+++ Data to process
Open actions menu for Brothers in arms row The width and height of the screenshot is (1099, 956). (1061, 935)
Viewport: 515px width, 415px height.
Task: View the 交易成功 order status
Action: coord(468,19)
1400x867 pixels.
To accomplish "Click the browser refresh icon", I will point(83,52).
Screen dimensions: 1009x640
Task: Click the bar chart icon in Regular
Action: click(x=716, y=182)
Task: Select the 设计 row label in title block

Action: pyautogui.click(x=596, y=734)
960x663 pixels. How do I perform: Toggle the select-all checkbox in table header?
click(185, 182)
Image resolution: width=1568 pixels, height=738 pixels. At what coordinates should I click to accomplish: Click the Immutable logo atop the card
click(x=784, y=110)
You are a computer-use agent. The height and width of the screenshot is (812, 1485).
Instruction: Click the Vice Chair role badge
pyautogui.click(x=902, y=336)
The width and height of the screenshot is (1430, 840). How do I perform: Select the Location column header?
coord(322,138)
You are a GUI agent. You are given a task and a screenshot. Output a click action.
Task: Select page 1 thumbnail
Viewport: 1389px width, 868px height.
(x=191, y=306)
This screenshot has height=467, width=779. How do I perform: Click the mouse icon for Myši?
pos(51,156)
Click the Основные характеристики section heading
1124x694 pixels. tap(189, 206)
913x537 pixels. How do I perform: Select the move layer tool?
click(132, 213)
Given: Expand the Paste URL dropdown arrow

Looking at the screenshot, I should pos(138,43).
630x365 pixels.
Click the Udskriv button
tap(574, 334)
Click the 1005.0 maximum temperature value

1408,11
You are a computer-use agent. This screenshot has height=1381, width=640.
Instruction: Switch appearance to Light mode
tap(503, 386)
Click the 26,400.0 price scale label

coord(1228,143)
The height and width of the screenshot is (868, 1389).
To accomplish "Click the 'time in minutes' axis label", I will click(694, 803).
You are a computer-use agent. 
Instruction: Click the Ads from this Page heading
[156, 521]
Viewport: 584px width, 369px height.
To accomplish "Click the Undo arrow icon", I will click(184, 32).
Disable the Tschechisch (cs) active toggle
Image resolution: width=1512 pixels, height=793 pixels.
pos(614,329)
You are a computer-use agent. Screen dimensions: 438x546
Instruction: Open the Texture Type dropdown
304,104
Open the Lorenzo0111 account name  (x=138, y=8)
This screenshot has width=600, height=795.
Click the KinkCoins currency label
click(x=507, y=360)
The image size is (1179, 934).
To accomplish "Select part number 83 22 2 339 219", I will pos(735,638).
++++++
**Task brief**
Reproduce the listing above line for line, without changing anything.

**Problem solution**
Open actions menu for Brothers in arms row The width and height of the screenshot is (1099, 956). (1061, 935)
Viewport: 515px width, 415px height.
Task: View the 交易成功 order status
Action: coord(468,19)
1400x867 pixels.
To accomplish "Click the browser refresh icon", I will point(83,52).
Screen dimensions: 1009x640
Task: Click the bar chart icon in Regular
Action: click(x=716, y=182)
Task: Select the 设计 row label in title block

Action: pyautogui.click(x=596, y=734)
960x663 pixels. How do I perform: Toggle the select-all checkbox in table header?
click(185, 182)
Image resolution: width=1568 pixels, height=738 pixels. At what coordinates should I click to accomplish: Click the Immutable logo atop the card
click(x=784, y=110)
You are a computer-use agent. The height and width of the screenshot is (812, 1485).
Instruction: Click the Vice Chair role badge
pyautogui.click(x=902, y=336)
The width and height of the screenshot is (1430, 840). How do I perform: Select the Location column header?
coord(322,138)
You are a GUI agent. You are given a task and a screenshot. Output a click action.
Task: Select page 1 thumbnail
Viewport: 1389px width, 868px height.
(x=191, y=306)
This screenshot has height=467, width=779. How do I perform: Click the mouse icon for Myši?
pos(51,156)
Click the Основные характеристики section heading
1124x694 pixels. tap(189, 206)
913x537 pixels. How do I perform: Select the move layer tool?
click(132, 213)
Given: Expand the Paste URL dropdown arrow

Looking at the screenshot, I should pos(138,43).
630x365 pixels.
Click the Udskriv button
tap(574, 334)
Click the 1005.0 maximum temperature value

1408,11
You are a computer-use agent. This screenshot has height=1381, width=640.
Instruction: Switch appearance to Light mode
tap(503, 386)
Click the 26,400.0 price scale label

coord(1228,143)
The height and width of the screenshot is (868, 1389).
To accomplish "Click the 'time in minutes' axis label", I will click(694, 803).
You are a computer-use agent. 
Instruction: Click the Ads from this Page heading
[156, 521]
Viewport: 584px width, 369px height.
To accomplish "Click the Undo arrow icon", I will click(184, 32).
Disable the Tschechisch (cs) active toggle
Image resolution: width=1512 pixels, height=793 pixels.
pos(614,329)
You are a computer-use agent. Screen dimensions: 438x546
Instruction: Open the Texture Type dropdown
304,104
Open the Lorenzo0111 account name  (x=138, y=8)
This screenshot has width=600, height=795.
Click the KinkCoins currency label
click(x=507, y=360)
The image size is (1179, 934).
To accomplish "Select part number 83 22 2 339 219", I will pos(735,638).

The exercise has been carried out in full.